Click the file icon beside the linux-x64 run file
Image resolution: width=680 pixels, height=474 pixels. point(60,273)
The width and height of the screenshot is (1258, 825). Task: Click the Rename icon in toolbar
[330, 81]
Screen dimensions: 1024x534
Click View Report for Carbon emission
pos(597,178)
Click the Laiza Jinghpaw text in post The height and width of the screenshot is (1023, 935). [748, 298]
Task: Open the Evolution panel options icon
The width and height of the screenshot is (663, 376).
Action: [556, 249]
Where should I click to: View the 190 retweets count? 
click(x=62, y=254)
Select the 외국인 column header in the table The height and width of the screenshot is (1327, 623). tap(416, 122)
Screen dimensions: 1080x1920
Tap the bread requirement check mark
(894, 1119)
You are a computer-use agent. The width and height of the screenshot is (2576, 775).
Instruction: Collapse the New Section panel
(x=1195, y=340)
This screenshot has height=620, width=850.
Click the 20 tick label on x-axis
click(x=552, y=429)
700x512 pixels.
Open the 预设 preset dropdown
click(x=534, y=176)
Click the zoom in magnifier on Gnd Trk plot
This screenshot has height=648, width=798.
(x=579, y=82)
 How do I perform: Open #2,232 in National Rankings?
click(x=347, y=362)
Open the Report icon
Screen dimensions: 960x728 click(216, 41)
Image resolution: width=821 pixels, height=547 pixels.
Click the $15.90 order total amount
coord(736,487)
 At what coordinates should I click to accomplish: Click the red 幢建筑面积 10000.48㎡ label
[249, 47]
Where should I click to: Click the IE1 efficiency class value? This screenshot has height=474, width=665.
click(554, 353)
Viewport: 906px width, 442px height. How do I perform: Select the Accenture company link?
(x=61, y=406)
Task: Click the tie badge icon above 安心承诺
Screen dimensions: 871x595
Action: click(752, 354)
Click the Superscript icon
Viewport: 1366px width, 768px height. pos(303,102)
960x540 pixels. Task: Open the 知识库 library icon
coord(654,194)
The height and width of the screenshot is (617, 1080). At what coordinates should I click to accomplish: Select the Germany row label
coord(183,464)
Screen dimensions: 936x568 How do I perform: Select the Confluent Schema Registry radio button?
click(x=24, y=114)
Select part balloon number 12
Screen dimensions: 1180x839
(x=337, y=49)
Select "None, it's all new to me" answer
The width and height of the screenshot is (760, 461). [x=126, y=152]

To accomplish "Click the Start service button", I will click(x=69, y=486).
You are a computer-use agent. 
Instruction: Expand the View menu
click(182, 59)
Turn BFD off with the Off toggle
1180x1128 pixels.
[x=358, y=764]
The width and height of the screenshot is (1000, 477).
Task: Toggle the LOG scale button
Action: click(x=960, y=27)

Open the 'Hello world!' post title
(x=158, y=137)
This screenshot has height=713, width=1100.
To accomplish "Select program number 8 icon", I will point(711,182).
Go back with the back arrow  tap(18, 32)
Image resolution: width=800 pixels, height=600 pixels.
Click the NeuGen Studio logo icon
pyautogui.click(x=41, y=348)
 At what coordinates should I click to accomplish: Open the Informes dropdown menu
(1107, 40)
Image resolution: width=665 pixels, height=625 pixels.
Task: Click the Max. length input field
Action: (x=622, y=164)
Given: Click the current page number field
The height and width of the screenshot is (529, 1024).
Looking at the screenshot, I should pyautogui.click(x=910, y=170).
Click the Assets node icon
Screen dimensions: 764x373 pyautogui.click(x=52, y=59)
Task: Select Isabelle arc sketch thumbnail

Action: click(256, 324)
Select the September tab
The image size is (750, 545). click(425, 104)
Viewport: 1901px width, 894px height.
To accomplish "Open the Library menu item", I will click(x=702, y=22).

What to work on: What is the number of lines in the data above that include the word "computer"? Answer with that number only.

Solution: 2